• **WORK INSTRUCTION**
Leaving out all pictures, restate word for word the lines from the one with "The image size is (1244, 1061)." through the last line of the entries.

::::::

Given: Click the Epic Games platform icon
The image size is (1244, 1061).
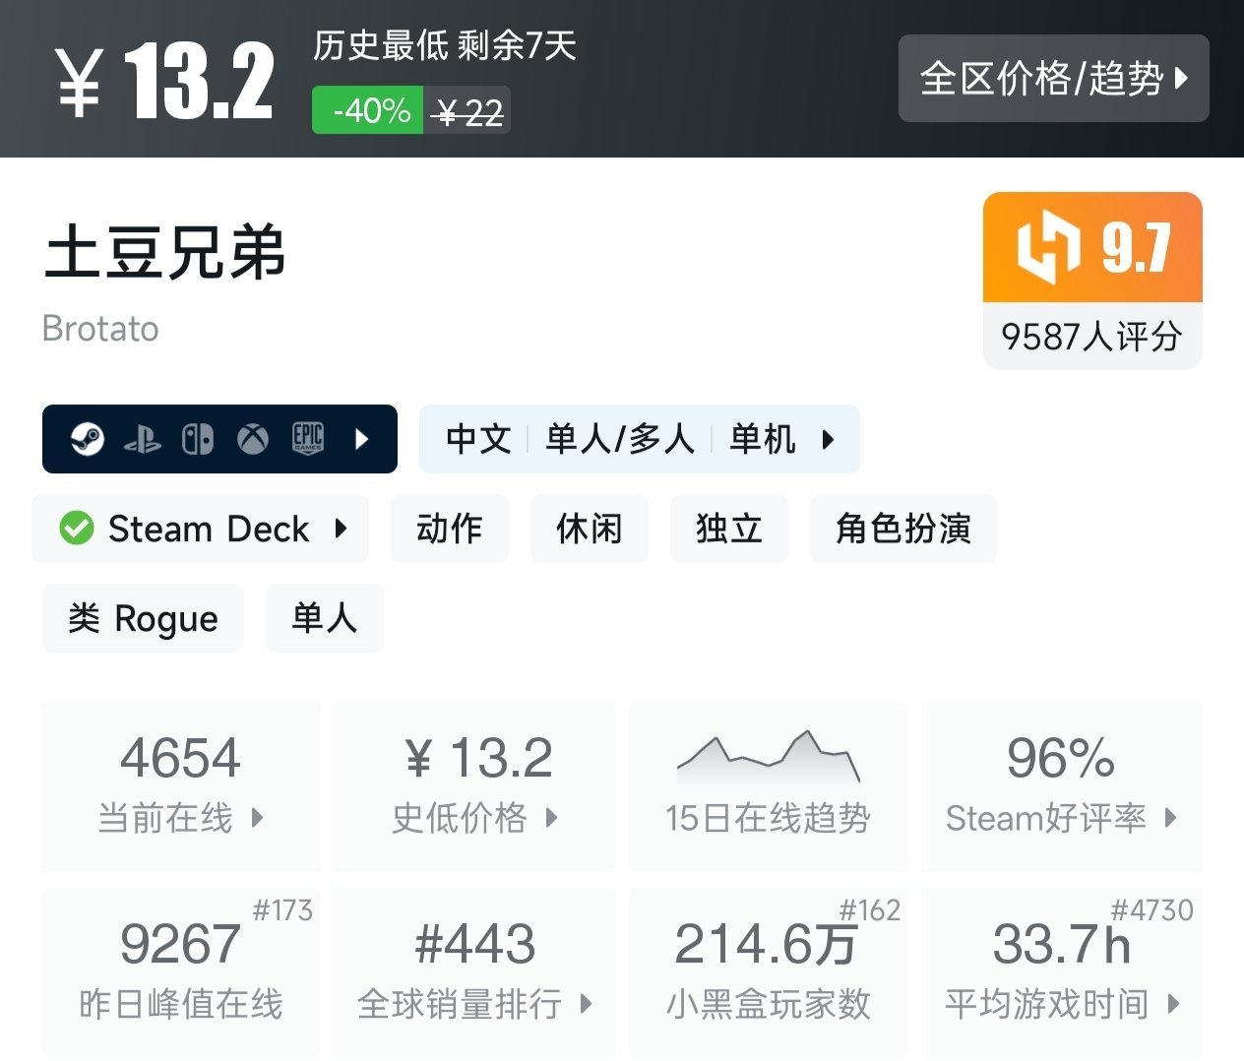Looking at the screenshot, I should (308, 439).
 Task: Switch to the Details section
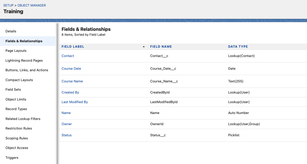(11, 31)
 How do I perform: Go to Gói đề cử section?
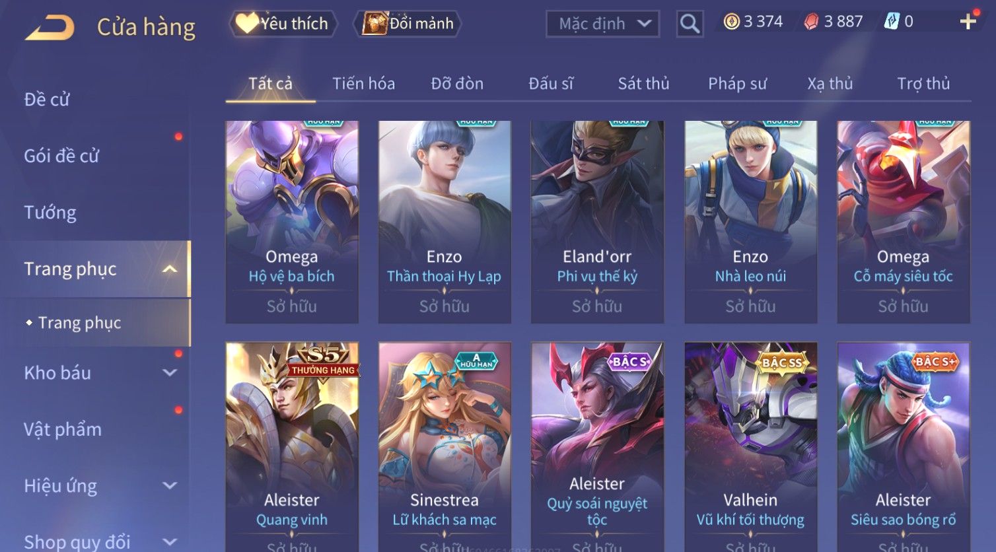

::::::

• **EXPECTED OUTPUT**
The image size is (1244, 1061).
Looking at the screenshot, I should (308, 439).
 Task: Switch to the Details section
(11, 31)
 How do I perform: Go to Gói đề cử section?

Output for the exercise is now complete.